Android SDK
On-device inference, model deployment, and federated learning for Android.
GitHub: github.com/octomil/octomil-android
Installation
- Kotlin DSL
- Groovy
dependencies {
implementation("ai.octomil:octomil-android:1.0.0")
implementation("com.google.ai.edge.litert:litert:2.0.0")
}
dependencies {
implementation 'ai.octomil:octomil-android:1.0.0'
implementation 'com.google.ai.edge.litert:litert:2.0.0'
}
Add to AndroidManifest.xml:
<uses-permission android:name="android.permission.INTERNET" />
<uses-permission android:name="android.permission.ACCESS_NETWORK_STATE" />
Quick Start
import ai.octomil.OctomilClient
// 1. Initialize
val client = OctomilClient(apiKey = "edg_...", orgId = "your-org-id", context = this)
// 2. Register device
client.register()
// 3. Download model (cached locally for offline use)
val model = client.downloadModel(modelId = "fraud-detector")
// 4. Run inference — all on-device, zero cloud calls
val prediction = model.predict(mapOf("features" to userFeatures))
println("Fraud score: ${prediction["score"]}")
// 5. Participate in federated training (optional)
client.train(modelId = "fraud-detector", data = localData, samples = 1000)
Device Pairing
Handle octomil://pair deep links via manifest:
<activity
android:name="ai.octomil.pairing.ui.PairingActivity"
android:exported="true">
<intent-filter>
<action android:name="android.intent.action.VIEW" />
<category android:name="android.intent.category.DEFAULT" />
<category android:name="android.intent.category.BROWSABLE" />
<data android:scheme="octomil" android:host="pair" />
</intent-filter>
</activity>
For Compose, use PairingScreen directly:
import ai.octomil.pairing.ui.PairingScreen
@Composable
fun MyPairingScreen(token: String, host: String) {
PairingScreen(token = token, host = host)
}
Model Wrapping
Wrap an existing TFLite Interpreter with telemetry, validation, and OTA updates.
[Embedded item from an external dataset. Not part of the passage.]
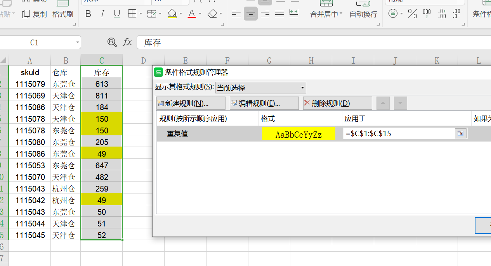The image size is (491, 266).
Task: Click the range selector icon beside =$C$1:$C$15
Action: pyautogui.click(x=460, y=134)
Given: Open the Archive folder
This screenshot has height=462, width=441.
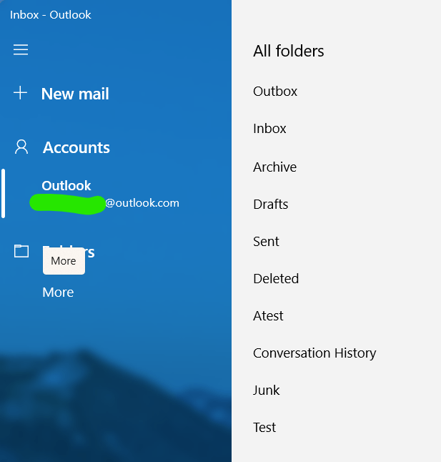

One line changes at model load — zero changes at call sites:
// Before
val interpreter = Interpreter(modelFile)
// After
val interpreter = Octomil.wrap(Interpreter(modelFile), modelId = "classifier")
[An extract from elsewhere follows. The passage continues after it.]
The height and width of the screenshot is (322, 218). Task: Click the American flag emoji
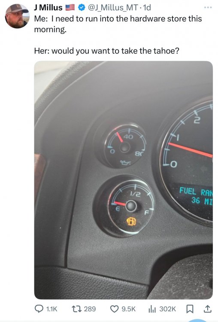(70, 8)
interpreter.run(input, output) // identical API
The wrapper adds contract validation, latency telemetry, and OTA model updates.
Network Discovery
Make your device discoverable on the local network:
val discovery = DiscoveryManager(context)
discovery.startDiscoverable(deviceId = client.deviceId ?: "unknown")
The SDK registers a _octomil._tcp. NSD service. The CLI discovers this service and connects directly — no QR code needed.
OctomilClient
Constructor
OctomilClient(
apiKey: String,
orgId: String,
context: Context,
baseURL: String = "https://api.octomil.com",
config: OctomilConfiguration = OctomilConfiguration.DEFAULT
)
Key Methods
| Method | Description |
|---|---|
register() | Register device with Octomil server |
sendHeartbeat() | Send health report |
downloadModel(modelId, version, format) | Download and cache model |
getCachedModel(modelId, version) | Get cached model without downloading |
clearModelCache() | Clear all cached models |
train(modelId, data, samples) | Train locally and upload |
participateInTrainingRound(...) | Train and upload with full control |
uploadWeights(...) | Upload raw weight update |
Model Rollouts
When you download a model, Octomil automatically determines which version your device receives based on active rollouts:
val model = client.downloadModel(modelId = "sentiment-classifier")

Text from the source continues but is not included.